**Problem requirements**
Begin at the line below that has "Task: Open the All Priorities dropdown" and stop after the line that has "Task: Click the Rice University shield logo". Please restate only those lines, word for word.
-=-=-=-=-
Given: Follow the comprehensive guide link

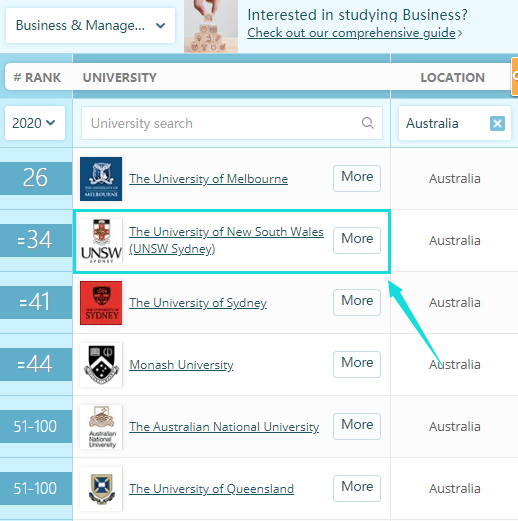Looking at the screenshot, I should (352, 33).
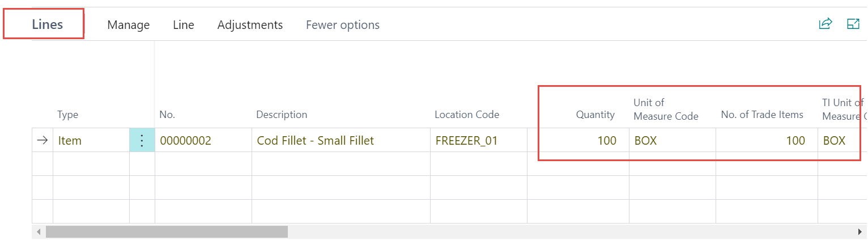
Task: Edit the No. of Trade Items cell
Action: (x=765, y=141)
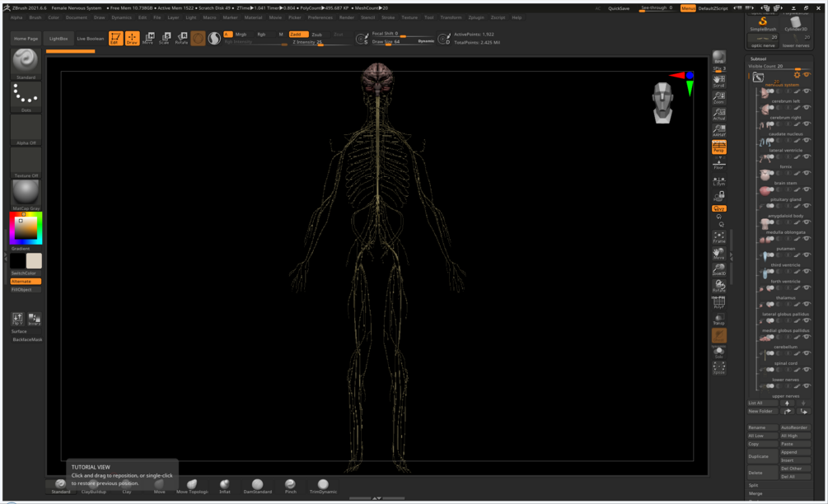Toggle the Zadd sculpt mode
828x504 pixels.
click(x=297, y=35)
-=-=-=-=-
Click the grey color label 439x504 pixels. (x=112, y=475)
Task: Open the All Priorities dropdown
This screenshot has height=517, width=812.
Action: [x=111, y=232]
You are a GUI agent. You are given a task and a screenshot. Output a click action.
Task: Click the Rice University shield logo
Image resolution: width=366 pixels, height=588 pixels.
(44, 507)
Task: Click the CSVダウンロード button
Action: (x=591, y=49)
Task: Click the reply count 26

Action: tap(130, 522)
-=-=-=-=-
**Answer to the problem**
Task: Open the All Priorities dropdown
This screenshot has height=517, width=812.
Action: [x=111, y=232]
You are a GUI agent. You are given a task and a screenshot. Output a click action.
Task: Click the Rice University shield logo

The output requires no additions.